Il naturalista, al contrario, direbbe che per fortuna la “mano sapiente dell’uomo” non è riuscita fino in fondo nel proprio intento di domesticazione della palude, altrimenti ci troveremmo oggi di fronte al fantasma di un antico ambiente naturale, come è accaduto per il gemello Padule di Bientina.
Agli occhi di chi sa leggere il grande libro della natura, il Padule offre ancora molte sorprese: nonostante la ridotta superficie dell’area protetta, e le difficoltà gestionali degli ultimi anni, le ricchezze della flora e della fauna non deludono il visitatore. Qui si possono osservare nel corso dell’anno oltre 250 specie di uccelli, fra cui alcune arrivate in tempi molto recenti, che fanno la gioia degli appassionati di birdwatching; il ritmo delle stagioni è scandito dal passaggio dei migratori che da sempre percorrono nel cielo le stesse rotte invisibili.

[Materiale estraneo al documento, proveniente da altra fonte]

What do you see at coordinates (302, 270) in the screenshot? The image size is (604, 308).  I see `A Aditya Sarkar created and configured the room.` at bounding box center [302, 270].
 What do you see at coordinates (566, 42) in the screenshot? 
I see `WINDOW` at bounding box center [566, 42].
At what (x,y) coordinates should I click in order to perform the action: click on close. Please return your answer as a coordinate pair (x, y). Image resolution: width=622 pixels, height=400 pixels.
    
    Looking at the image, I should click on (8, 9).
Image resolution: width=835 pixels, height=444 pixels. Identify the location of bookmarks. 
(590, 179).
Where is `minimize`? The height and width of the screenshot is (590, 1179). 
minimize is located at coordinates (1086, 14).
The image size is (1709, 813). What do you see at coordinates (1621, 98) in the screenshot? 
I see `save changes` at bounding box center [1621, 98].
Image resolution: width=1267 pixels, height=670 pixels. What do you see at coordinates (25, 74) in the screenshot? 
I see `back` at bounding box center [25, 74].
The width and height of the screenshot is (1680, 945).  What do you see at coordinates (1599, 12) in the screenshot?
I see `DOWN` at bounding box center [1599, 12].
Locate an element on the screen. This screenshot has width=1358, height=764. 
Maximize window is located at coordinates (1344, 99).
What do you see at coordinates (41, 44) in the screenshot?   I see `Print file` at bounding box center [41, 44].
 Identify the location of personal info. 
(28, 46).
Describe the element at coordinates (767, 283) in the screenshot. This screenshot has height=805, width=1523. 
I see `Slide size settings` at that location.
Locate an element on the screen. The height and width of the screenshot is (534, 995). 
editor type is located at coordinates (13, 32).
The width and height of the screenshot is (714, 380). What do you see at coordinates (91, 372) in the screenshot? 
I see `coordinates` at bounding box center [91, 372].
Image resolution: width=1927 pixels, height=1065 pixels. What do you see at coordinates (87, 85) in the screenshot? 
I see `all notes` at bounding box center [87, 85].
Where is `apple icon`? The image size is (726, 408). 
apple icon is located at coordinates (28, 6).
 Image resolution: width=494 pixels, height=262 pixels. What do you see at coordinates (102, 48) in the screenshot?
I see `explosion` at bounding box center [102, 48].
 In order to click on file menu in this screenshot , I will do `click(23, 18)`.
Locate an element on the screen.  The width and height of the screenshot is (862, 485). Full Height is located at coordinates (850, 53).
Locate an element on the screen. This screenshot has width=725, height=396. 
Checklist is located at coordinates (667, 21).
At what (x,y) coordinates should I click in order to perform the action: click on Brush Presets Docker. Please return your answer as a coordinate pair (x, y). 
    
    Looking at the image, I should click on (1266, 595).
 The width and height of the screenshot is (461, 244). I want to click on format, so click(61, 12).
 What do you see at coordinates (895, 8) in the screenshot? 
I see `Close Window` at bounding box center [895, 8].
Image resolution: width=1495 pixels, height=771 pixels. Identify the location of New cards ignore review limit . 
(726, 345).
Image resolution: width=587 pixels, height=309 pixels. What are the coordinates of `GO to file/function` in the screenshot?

Piante di ranuncolo acquatico viste da un’insolita prospettiva (foto di F. Gianneschi).

Quando tutto fa pensare al peggio, e grandi progetti sembrano minacciare l’esistenza stessa della grande palude, basta la ricomparsa di una specie come il Topolino delle risaie, minuscolo ma di grande importanza ecologica, per farci ancora sperare nella resilienza di questo ambiente agli attacchi dell’Antropocene.
Uno, nessuno e centomila. Certo è che il Padule di Fucecchio non è stato creato dall’uomo, ma sta a noi riuscire a conservare per le generazioni future le tante facce dell’inafferrabile “spirito della palude”.